Angiotensin II is the primary vasoactive hormone of the renin-angiotensin-aldosterone system and plays a significant role in the pathophysiology of hypertension via the type 1 (AT1) receptor.
Clinical efficacy and safety
In hypertension, olmesartan medoxomil causes a dose-dependent, long-lasting reduction in arterial blood pressure. There has been no evidence of first-dose hypotension, of tachyphylaxis during long-term treatment, or of rebound hypertension after cessation of therapy.
Once daily dosing with olmesartan medoxomil provides an effective and smooth reduction in blood pressure over the 24 hour dose interval. Once daily dosing produced similar decreases in blood pressure as twice daily dosing at the same total daily dose.
With continuous treatment, maximum reductions in blood pressure are achieved by 8 weeks after the initiation of therapy, although a substantial proportion of the blood pressure lowering effect is already observed after 2 weeks of treatment. When used together with hydrochlorothiazide, the reduction in blood pressure is additive and coadministration is well tolerated.
The effect of olmesartan on mortality and morbidity is not yet known.
The Randomised Olmesartan and Diabetes Microalbuminuria Prevention (ROADMAP) study in 4447 patients with type 2 diabetes, normo-albuminuria and at least one additional cardiovascular risk factor, investigated whether treatment with olmesartan could delay the onset of microalbuminuria. During the median follow-up duration of 3.2 years, patients received either olmesartan or placebo in addition to other antihypertensive agents, except ACE inhibitors or ARBs.
For the primary endpoint, the study demonstrated a significant risk reduction in the time to onset of microalbuminuria, in favour of olmesartan. After adjustment for BP differences this risk reduction was no longer statistically significant. 8.2% (178 of 2160) of the patients in the olmesartan group and 9.8% (210 of 2139) in the placebo group developed microalbuminuria.

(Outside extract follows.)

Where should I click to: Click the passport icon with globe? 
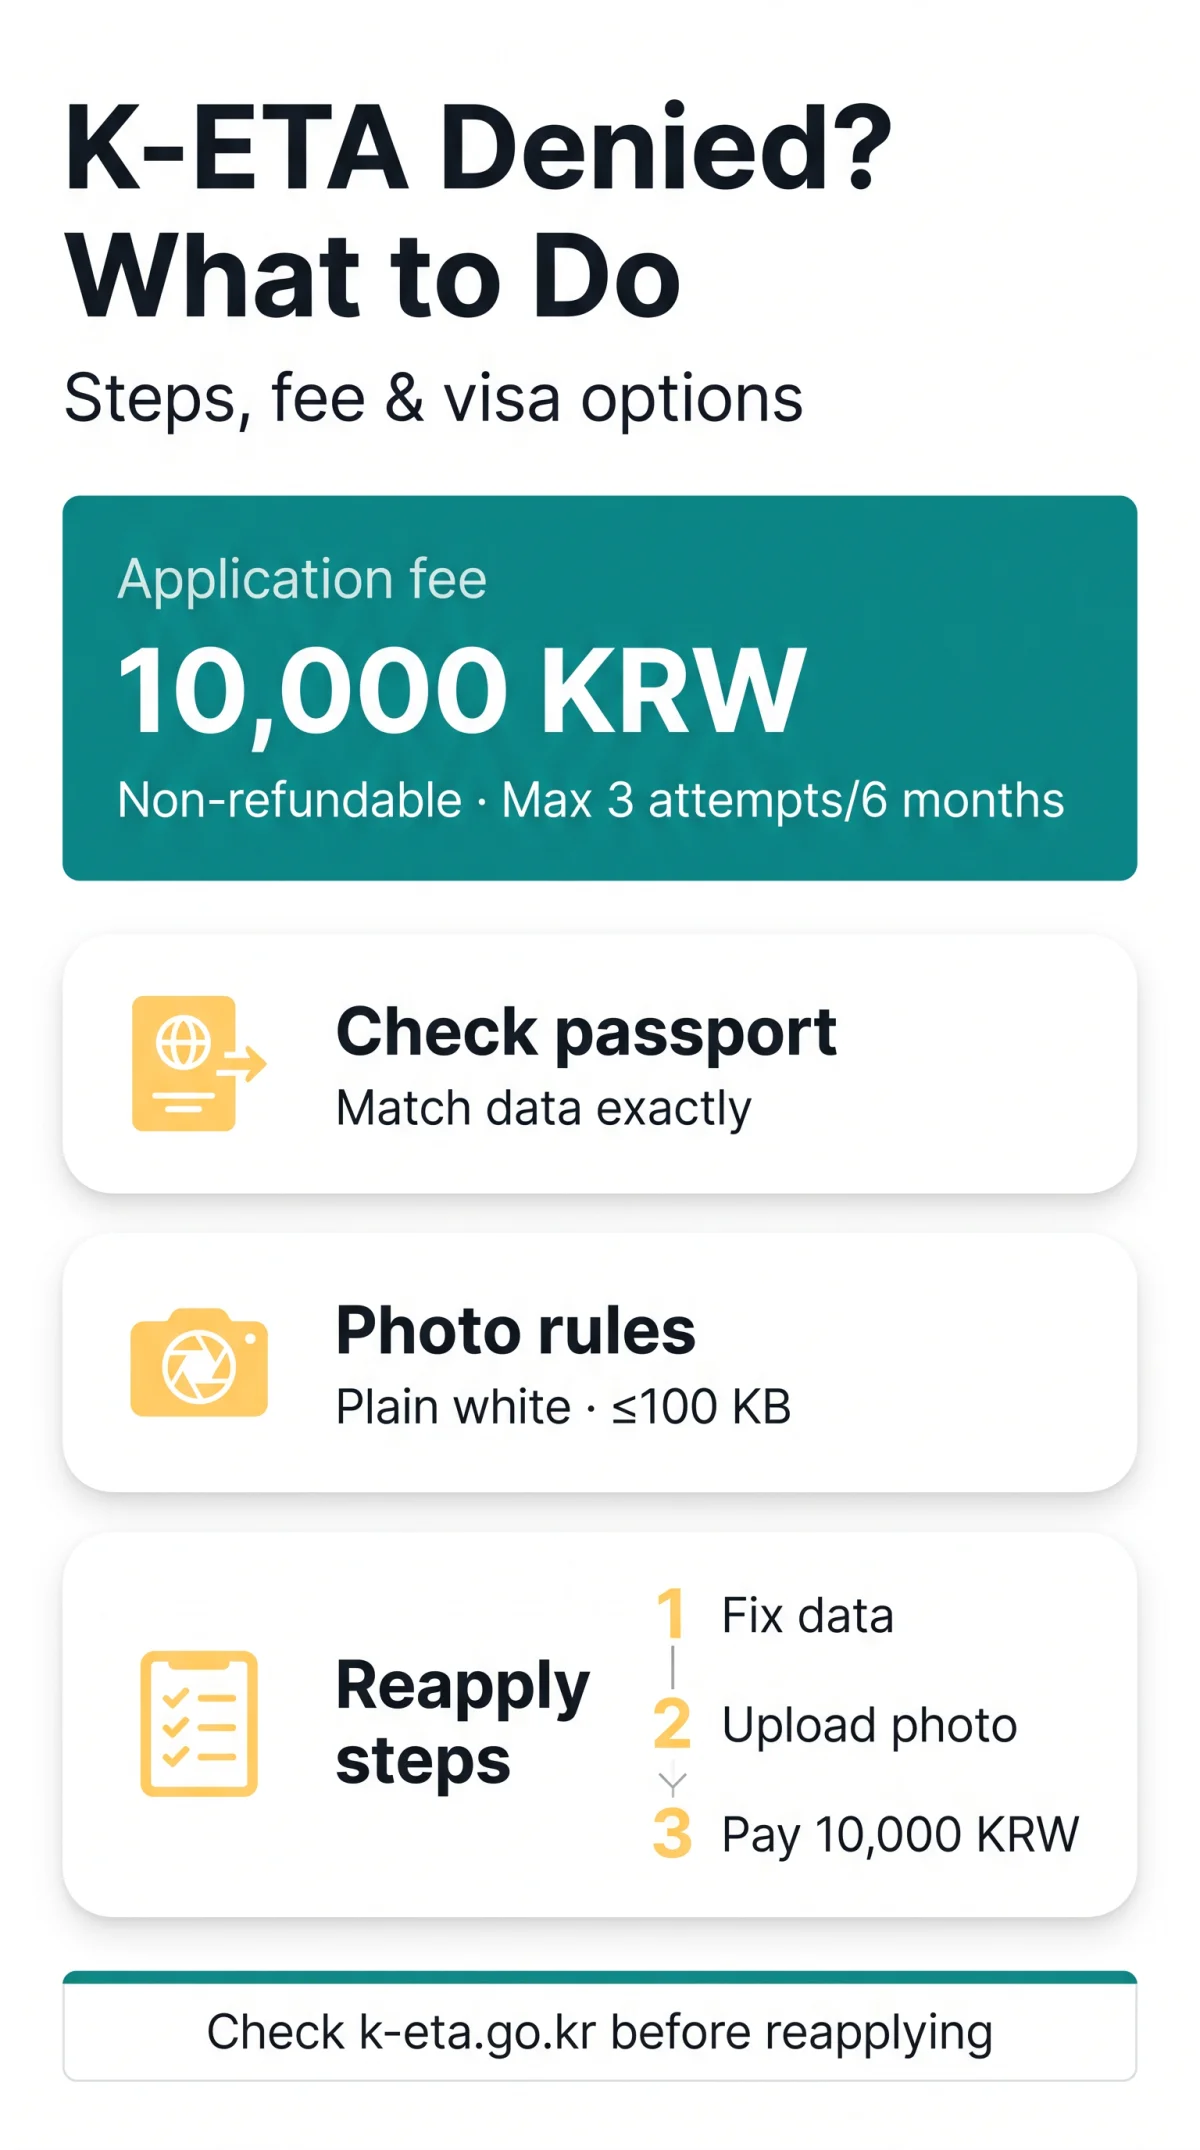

For the secondary endpoints, cardiovascular events occurred in 96 patients (4.3%) with olmesartan and in 94 patients (4.2%) with placebo. The incidence of cardiovascular mortality was higher with olmesartan compared to placebo treatment (15 patients (0.7%)
vs. 3 patients (0.1%)), despite similar rates for non-fatal stroke (14 patients (0.6%) vs. 8 patients (0.4%)), non-fatal myocardial infarction (17 patients (0.8%) vs. 26 patients (1.2%)) and non-cardiovascular mortality (11 patients (0.5%) vs. 12 patients (0.5%)). Overall mortality with olmesartan was numerically increased (26 patients (1.2%) vs. 15 patients (0.7%)), which was mainly driven by a higher number of fatal cardiovascular events.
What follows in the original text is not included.